Hey Fanlib - An open letter from a marketer watching yet another fan connected company self harm
(Note to WIC/WFA: Not strictly comics related, skippable on the archive)
Dude. Mimbo, dude.
After the Mary Jane saga, I thought Sideshow’s inept approach to marketing couldn’t be beaten. Thanks for proving that was undue optimism. Chris, look, fanfic ain’t my thing, and this is a comics book blog, but I can’t watch a wounded company suffer.
In summary: Your marketing sucks.
Your site? I can’t say either way since I don’t write fanfic (if you exclude that Dr Seuss/marketing crossover one, and the Ice/Rogue/Pyro one). What I do know is marketing. You, despite your match practice at Yahoo! seemed to have forgotten a bit. The bit that starts with the words “the customer”.
Here’s a couple of freebies to remind you.
- Do not attack the community you’re trying to recruit from - ever. You want to set up a commercial fanfic archive? You need fic readers and fic writers. Don’t hurt yourself by alienating them.
- Do not spam LJs. Especially when you’ve got a reputation that’s ankle-locked on the LJ base. Dude, seriously, don’t jeopardise 6A and LJ by being a jerk over another project. You’ll regret the brand damage in the morning.

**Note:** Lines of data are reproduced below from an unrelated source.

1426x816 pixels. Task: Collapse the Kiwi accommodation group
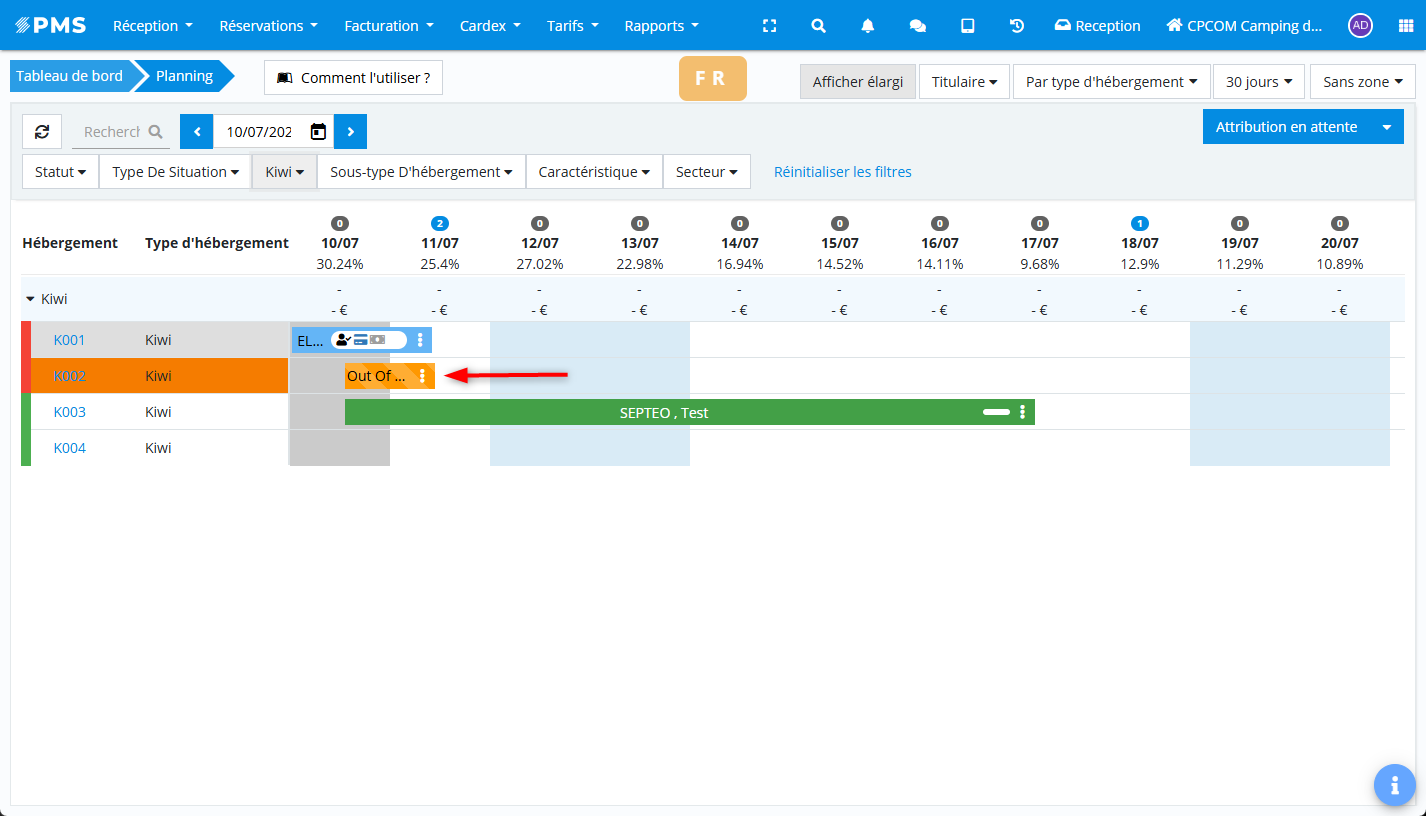(x=31, y=299)
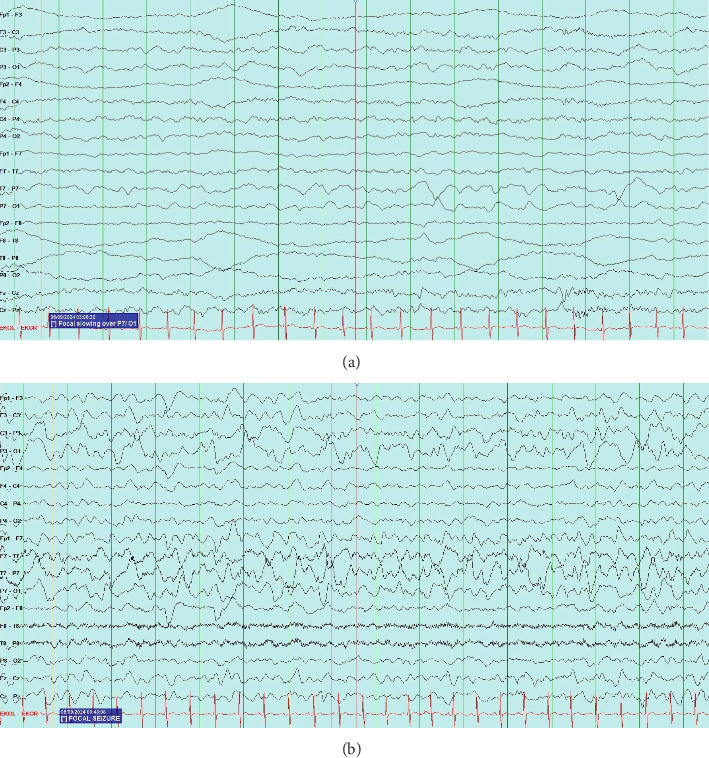
Task: Select F7 - T7 channel label in panel (a)
Action: coord(12,171)

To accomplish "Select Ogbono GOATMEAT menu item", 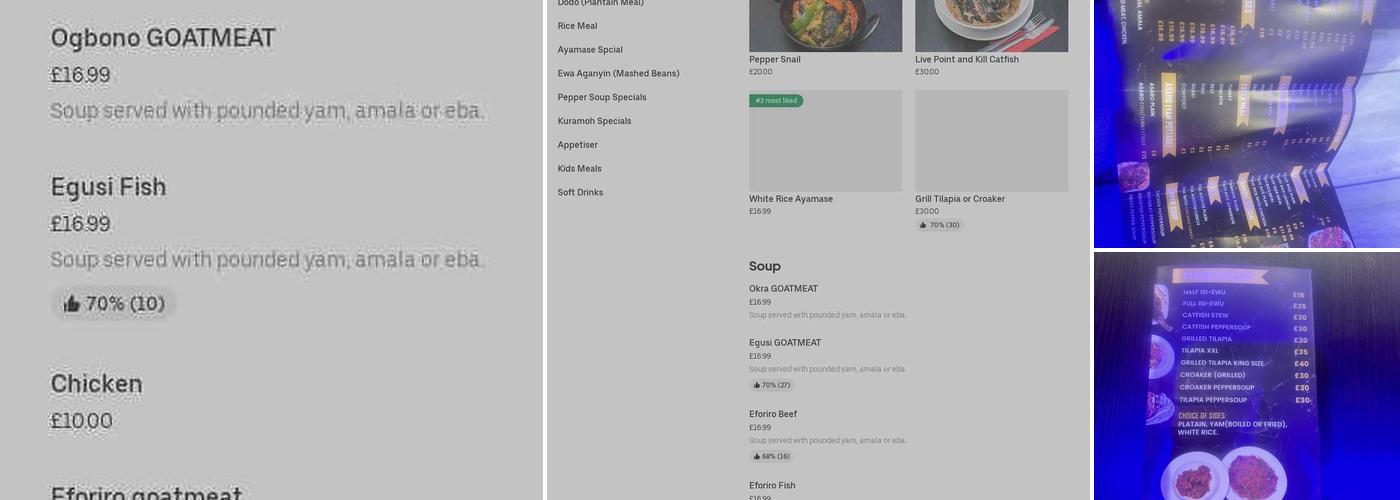I will pyautogui.click(x=163, y=38).
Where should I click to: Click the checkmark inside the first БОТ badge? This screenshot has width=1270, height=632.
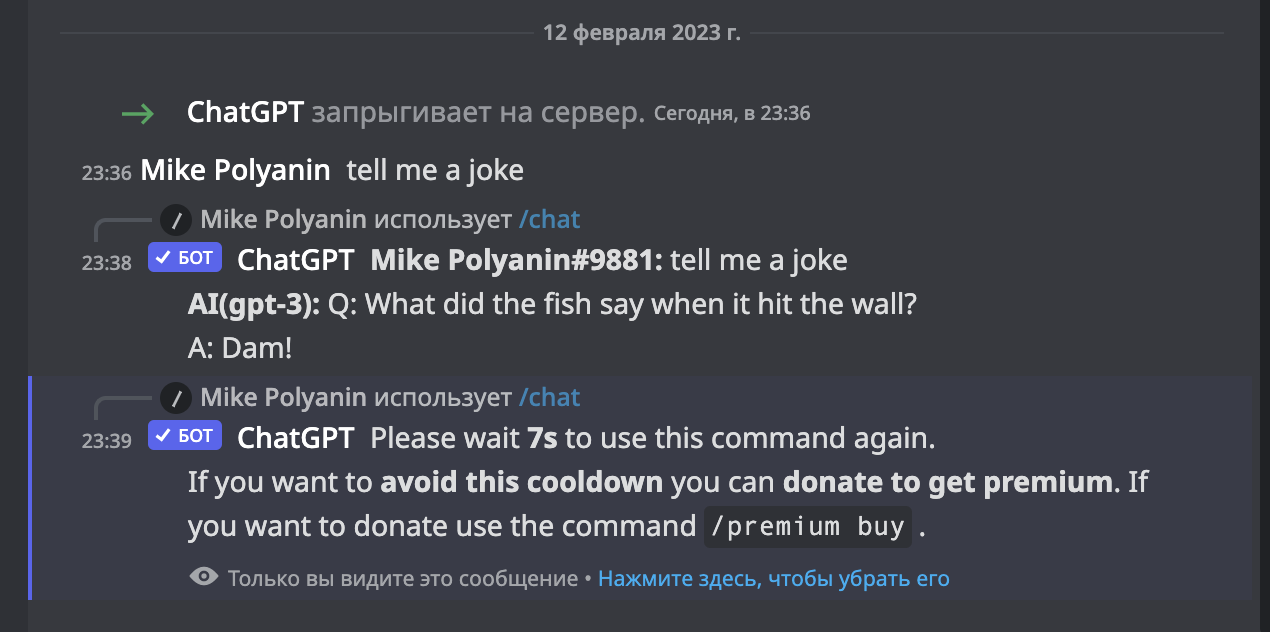click(x=163, y=258)
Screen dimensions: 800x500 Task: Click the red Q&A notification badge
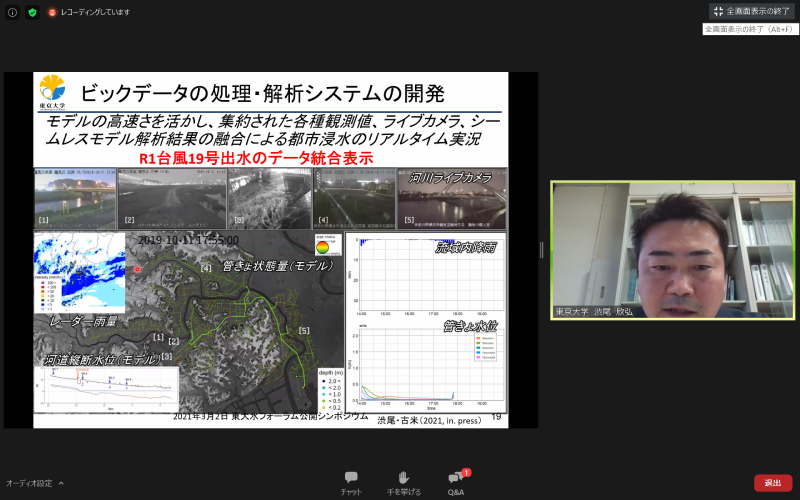pos(466,472)
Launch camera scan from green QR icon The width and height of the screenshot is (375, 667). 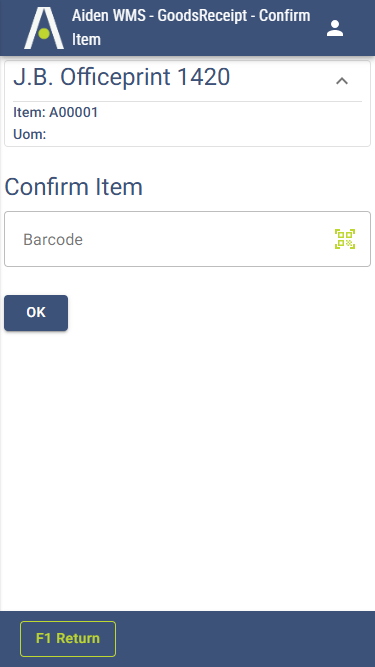(x=345, y=239)
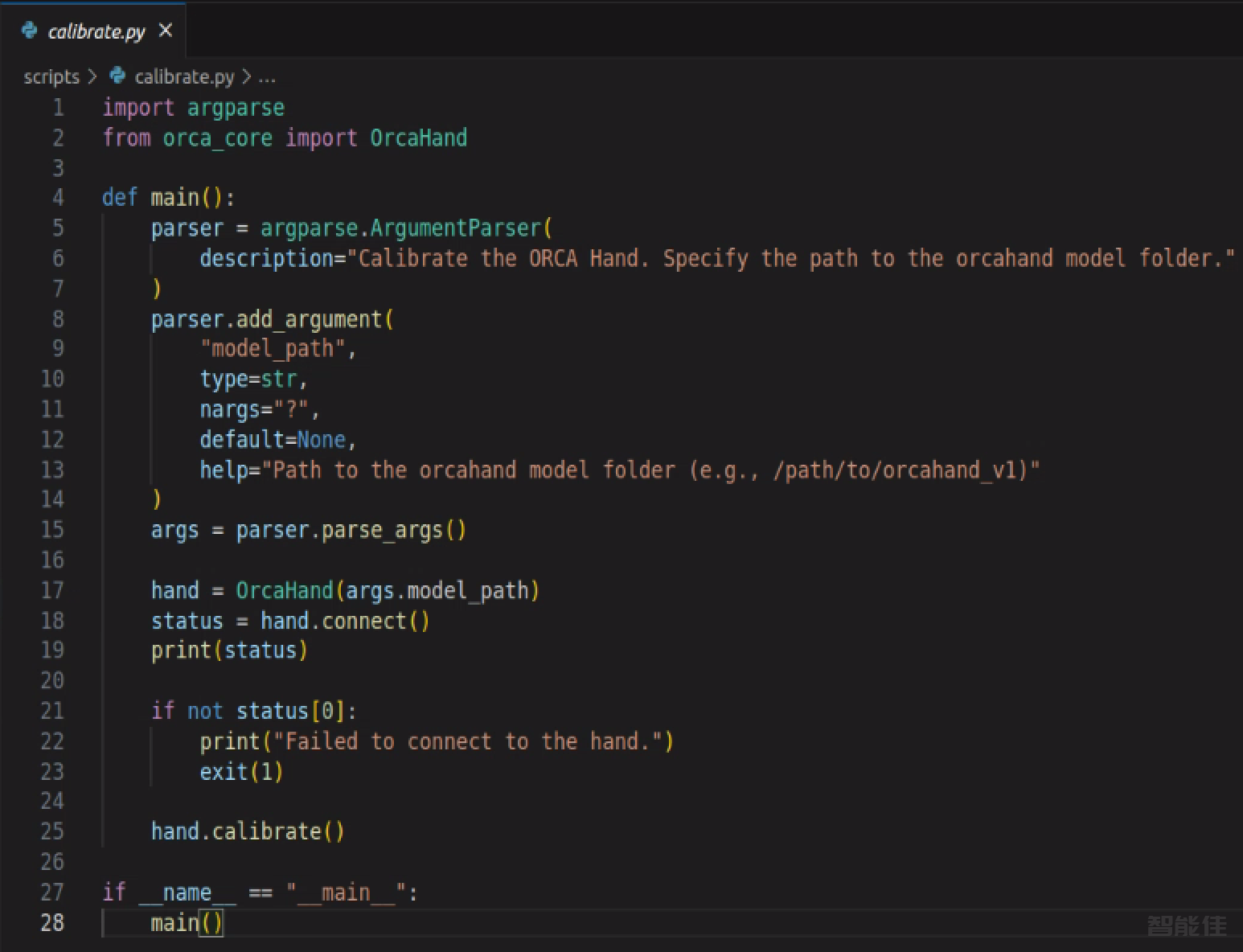Click the argparse module name on line 1

[x=236, y=108]
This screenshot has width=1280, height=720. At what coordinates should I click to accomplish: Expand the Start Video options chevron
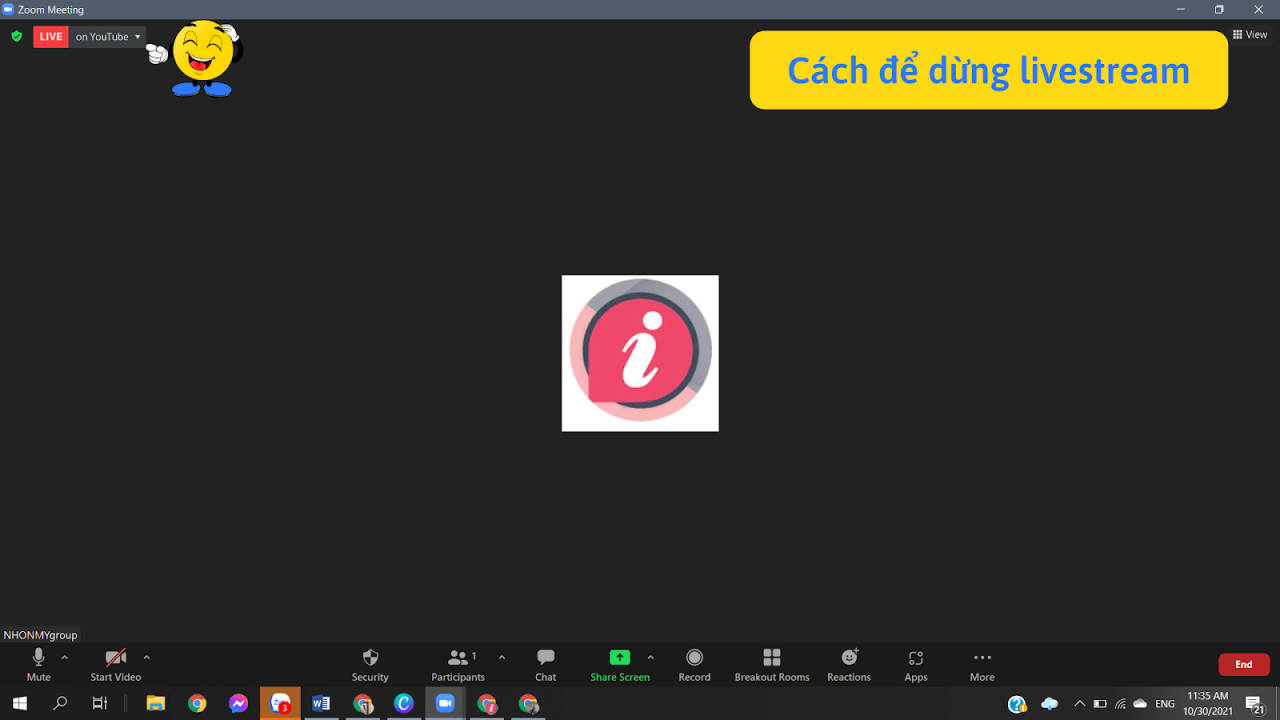point(146,660)
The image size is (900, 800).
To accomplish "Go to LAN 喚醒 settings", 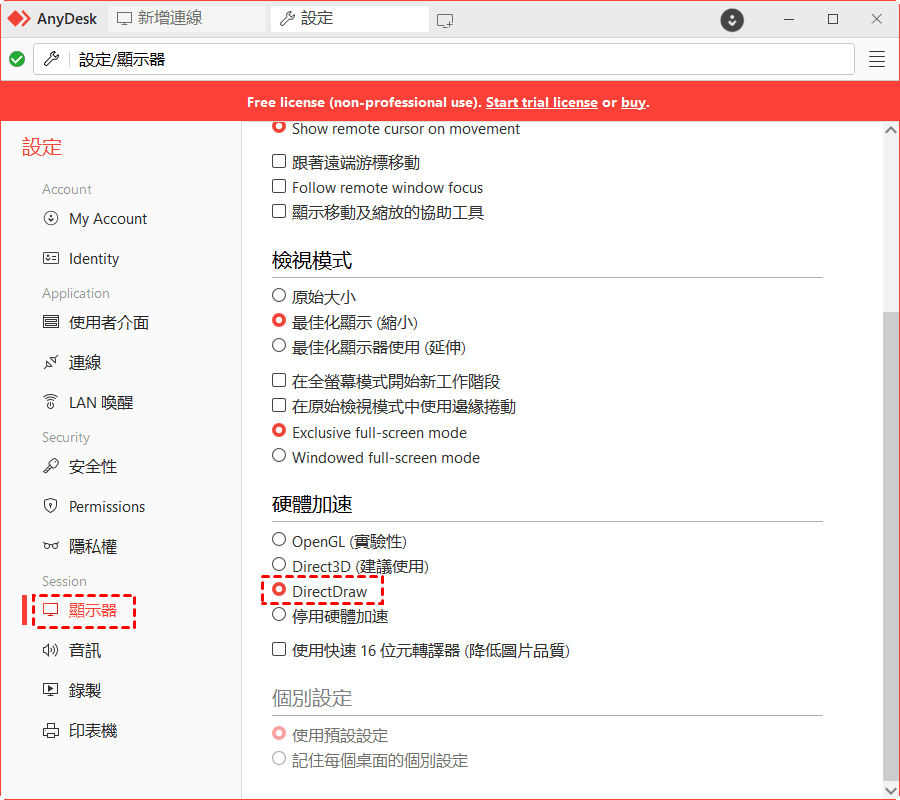I will point(100,403).
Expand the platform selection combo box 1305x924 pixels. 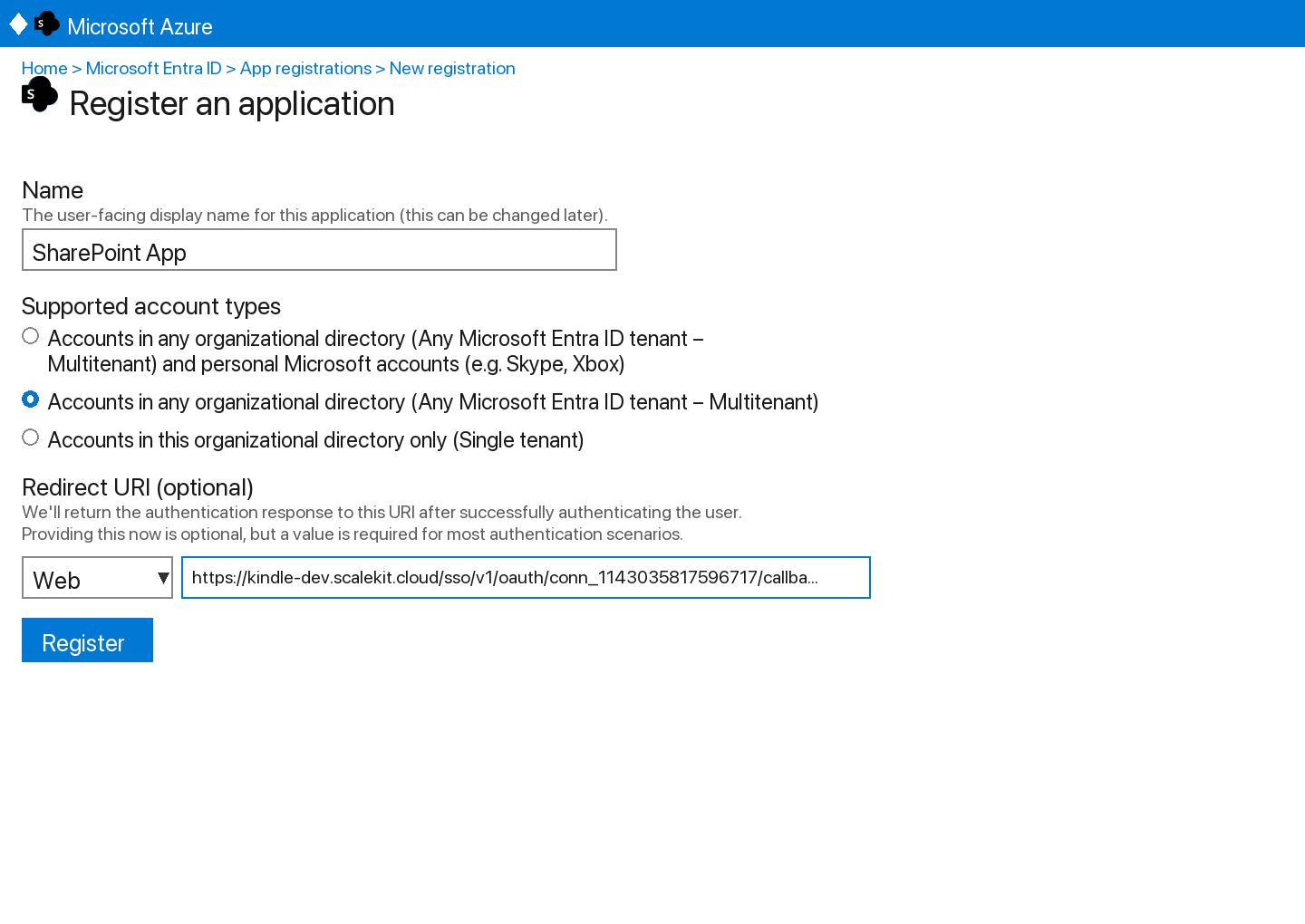tap(97, 577)
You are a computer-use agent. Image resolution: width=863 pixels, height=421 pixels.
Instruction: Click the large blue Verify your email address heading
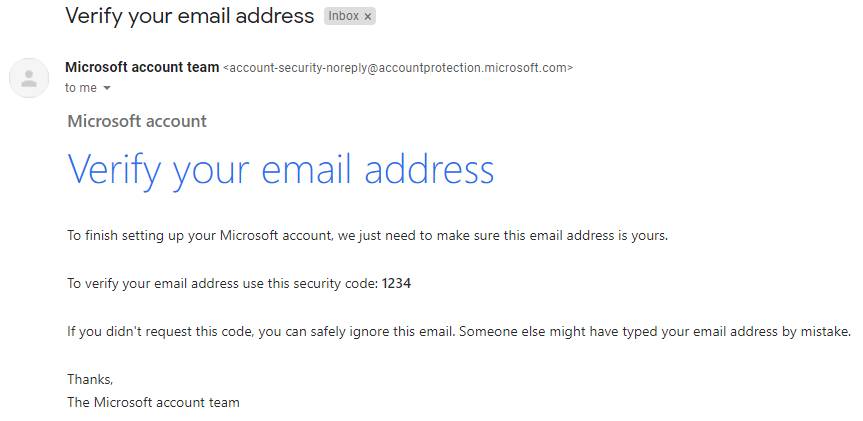(x=281, y=168)
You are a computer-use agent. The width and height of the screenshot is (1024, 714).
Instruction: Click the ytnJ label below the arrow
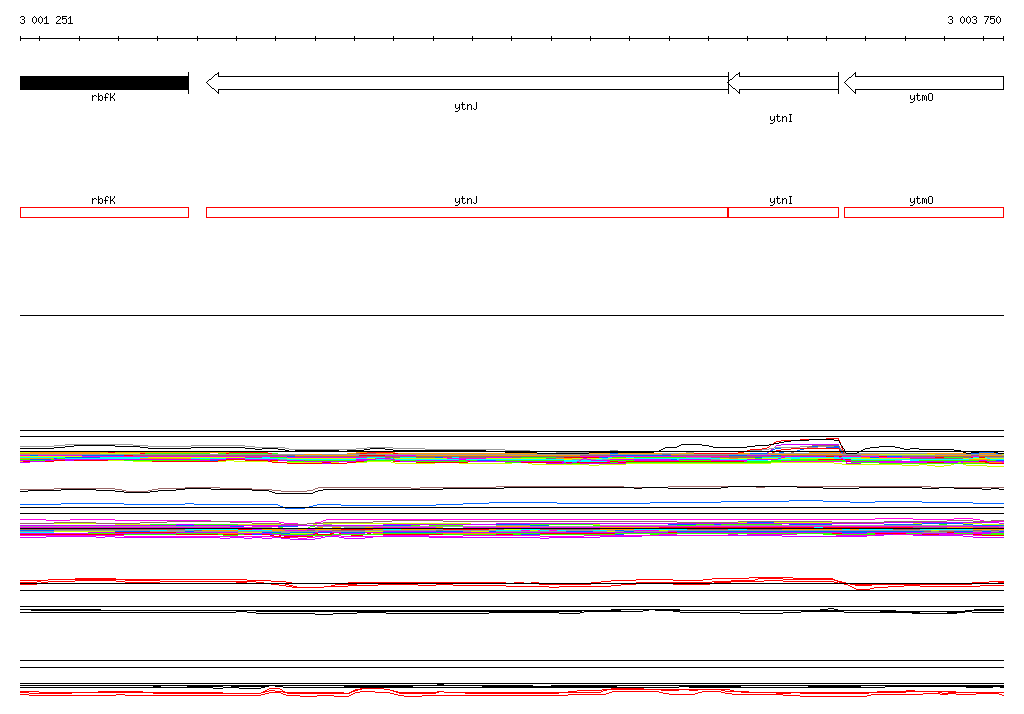click(x=466, y=106)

- Take criticism from the people who are doing what you’re setting out to do. If the fanfic community is reacting badly, then you have a problem that they are identifying for you. For free. If your lawyers and expensive people couldn’t see those problems, you hired the wrong expensive people. Ask for a refund
- Accept criticism. See if there’s a valid point. If there isn’t, don’t give the critic a valid point by being a jerk (or appearing like one, or whining in LJ posts). You’re tired? Tough. Cowboy the fuck up son. This is business, you’re in a gorram startup. Start acting like the leader of the company and lead from the front. Long hours? Don’t complain to the internet about long hours - chances are, we’re working crappy shifts and pulling overtime to get by. Then we get home and do this internet stuff in our limited spare time.
- Above all, yes, you’re doing this for the money. NOBODY CARES HOW MANY HOURS YOU HAVE TO WORK FOR YOUR MONEY. Shut up, front up, and work for the pay cheque. Or do it for the love. Just don’t whine. Nobody likes an emo CEO with a pay cheque, options and an aversion to long hours.
Dude, seriously, you seem to be freaking because your beta test uncovered problems. That’s what a beta test and market test is about - test marketing to see where the errors are, finding bugs and patching systems. You have problems, you have unresolved bugs. Shouting ‘LA LA LA HOBBITS’ won’t help.
If you’re serious about providing a decent service, start with being a decent company. Do that by listening to the market you so very much are trying to emulate. Work with them, not against them.
Above all, if you’re planning on converting a large rich mine of freely devoted time, effort and love into something that gives you financial reward - don’t piss off the people who are providing the resource you’re trying to tap.
Yours Sincerely
Designated Sidekick
(Thanks to Stewardess’s LJ wrap up for the fast paced coverage)
Here via Life w/o Fanlib.
As a (former, thank gawd) jill-of-all-trades at an MIT startup, I have to say: WORD. So, your beta blew up in your face? Be glad it was your beta, not your gold. Then take a deep breath and fix it.
Also: sleep or money. Pick one.
Trust me, his site sucks. The interface is marginally better than, say, those old personal pages where people stuck all the content on a single long page and just separated it with hr lines. Marginally. The tags are a mess, though, and you can’t sort worth crap. Also, the content boxes are irritatingly small and force me to scroll constantly.
All of this is fixable, except perhaps the rift with the community. He might do well to replace himself, or to bring in a crack PR specialist. Heaven knows he’s going to need one.
I agree with Maygra’s comment in Henry Jenkins’ journal. Mr. Williams seems to have gotten the impression that all of fandom was ffnet and stepped in it.
Thank you for this lovely read. If I ever land in comics, I’ll definitely look you up.
Comment by briar pipe — May 24, 2007 @ 7:07 pm
Brilliant.
The arrogance of waltzing into any group and announcing that you’re there to show them how it should be done, and oh by-the-way they’ll be working for you now, is beyond belief. But to compound it by abusing the very people you’re supposed to be winning over? *shakes head*
Perhaps the one good thing they’ve done is to kick-start a fannish drive to create its own universal archive.